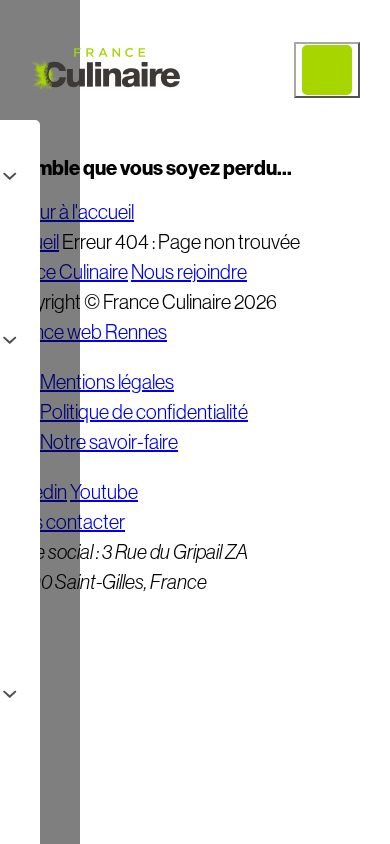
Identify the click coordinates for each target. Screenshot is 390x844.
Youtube (104, 492)
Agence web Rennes (83, 332)
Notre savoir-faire (109, 442)
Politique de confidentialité (144, 412)
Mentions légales (107, 382)
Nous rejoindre (189, 272)
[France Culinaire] (105, 70)
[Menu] (327, 70)
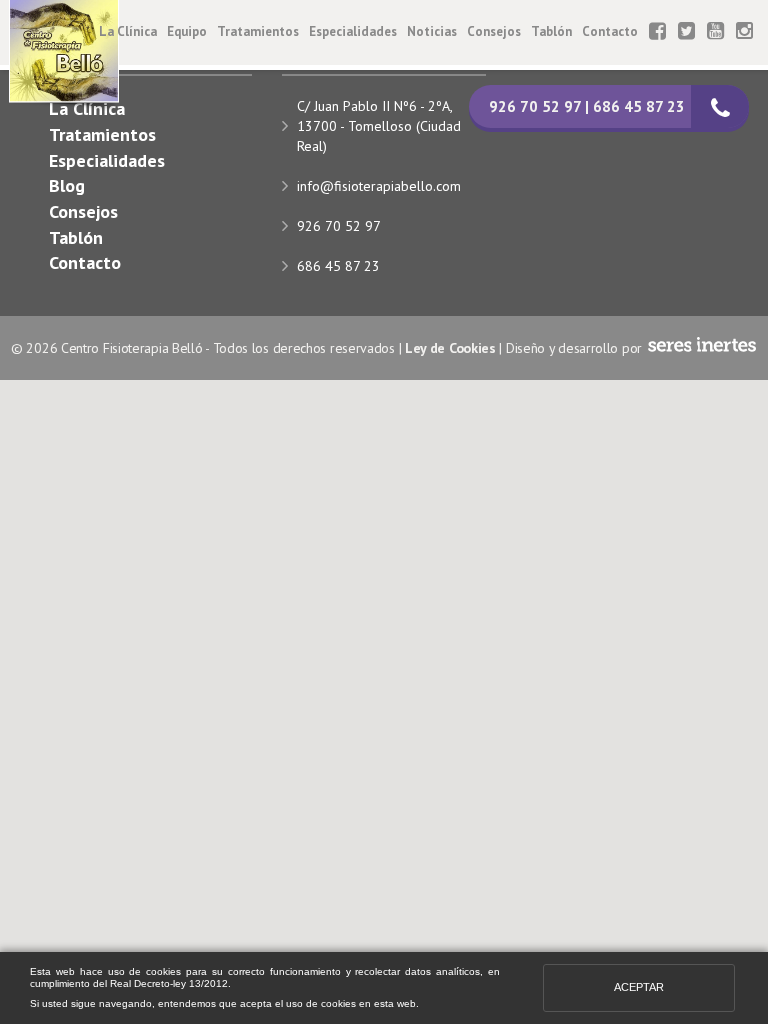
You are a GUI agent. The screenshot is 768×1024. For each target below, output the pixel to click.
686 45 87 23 (338, 266)
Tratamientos (258, 31)
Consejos (494, 31)
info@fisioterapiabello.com (379, 186)
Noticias (432, 31)
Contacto (610, 31)
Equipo (187, 31)
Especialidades (353, 31)
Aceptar (639, 987)
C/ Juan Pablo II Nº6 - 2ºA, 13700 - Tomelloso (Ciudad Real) (379, 126)
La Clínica (128, 31)
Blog (67, 185)
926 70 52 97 (339, 226)
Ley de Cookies (450, 348)
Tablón (551, 31)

• **Task statement**
Return, from the data, each line that has the word "target" in it.

• **Completed task**
Identify the click coordinates for each target. Screenshot is 390x844.
You are a GUI agent. The screenshot is 768×1024. For each target below, output the pixel to click.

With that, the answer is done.